Consigne 1: D'après le texte sur la Trinité, qui a prononcé la formule « Au nom du Père, du Fils et du Saint-Esprit » ?
Consigne 2: Dans le texte sur la Trinité, recopiez le passage qui commence aux mots « Écouter le culte » et s'arrête après « Dieu unique ? », en substituant « apôtres » à « disciples ».

:: Texte ::

La Trinité: visages d’un Dieu qui se fait tout proche

Temple de Sainte-Croix

Écouter le culte :

« Au nom du Père, du Fils et du Saint-Esprit », voilà une expression qu’on a déjà entendu ce matin, peut-être un peu usée par l’habitude. C’est celle que Jésus a prononcée en envoyant ses disciples avec cette mission de porter l’évangile.

Dans l’histoire chrétienne, cette notion de Trinité (le Père, le Fils, le Saint-Esprit) a donné lieu à pas mal de discussions, quelques débats, quelques conciles pour essayer de mettre les mots. Ce n’est pas si facile de mettre des mots sur quelque chose d’un peu mystérieux et dans notre langue (le français, ou encore le vaudois), c’est une langue un peu limitée pour parler de Dieu et de choses difficiles à appréhender, à découper, à comprendre. Est-ce que ce sont des personnes indépendantes, ou des visages différents de ce même Dieu unique ?

:::
:: Données ::

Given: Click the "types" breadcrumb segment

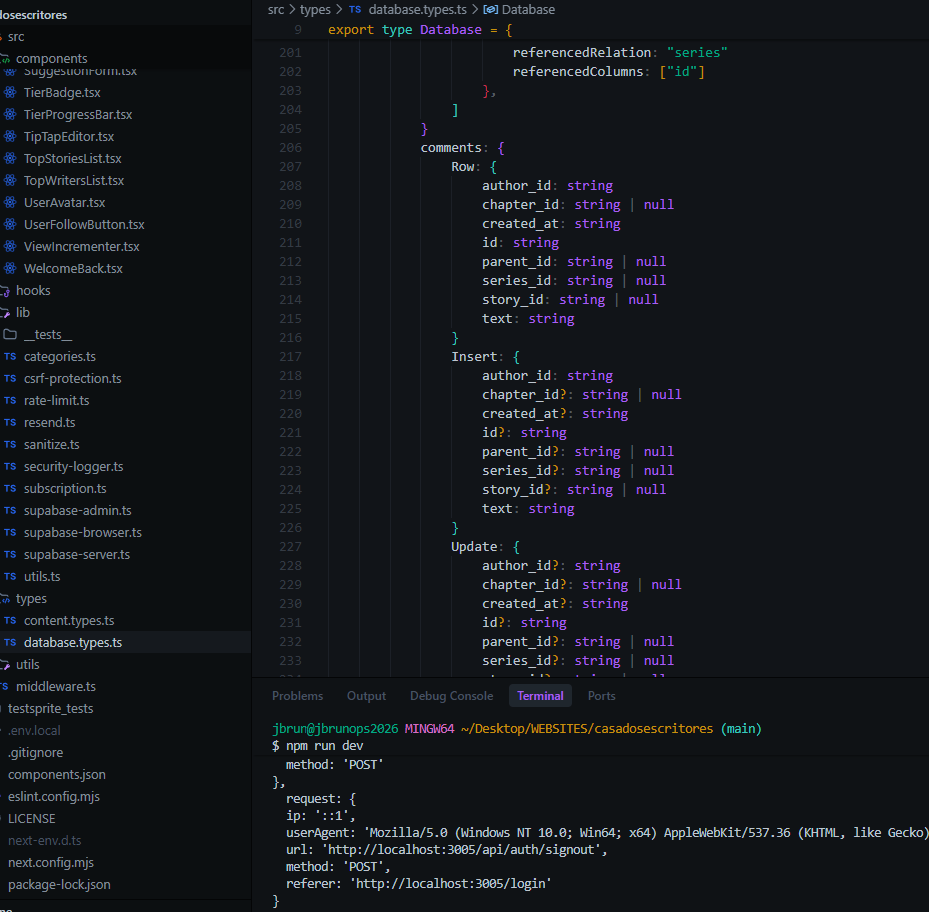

:::

Réponse 1: Jésus, en envoyant ses disciples porter l'évangile.

Réponse 2:
Écouter le culte :

« Au nom du Père, du Fils et du Saint-Esprit », voilà une expression qu’on a déjà entendu ce matin, peut-être un peu usée par l’habitude. C’est celle que Jésus a prononcée en envoyant ses apôtres avec cette mission de porter l’évangile.

Dans l’histoire chrétienne, cette notion de Trinité (le Père, le Fils, le Saint-Esprit) a donné lieu à pas mal de discussions, quelques débats, quelques conciles pour essayer de mettre les mots. Ce n’est pas si facile de mettre des mots sur quelque chose d’un peu mystérieux et dans notre langue (le français, ou encore le vaudois), c’est une langue un peu limitée pour parler de Dieu et de choses difficiles à appréhender, à découper, à comprendre. Est-ce que ce sont des personnes indépendantes, ou des visages différents de ce même Dieu unique ?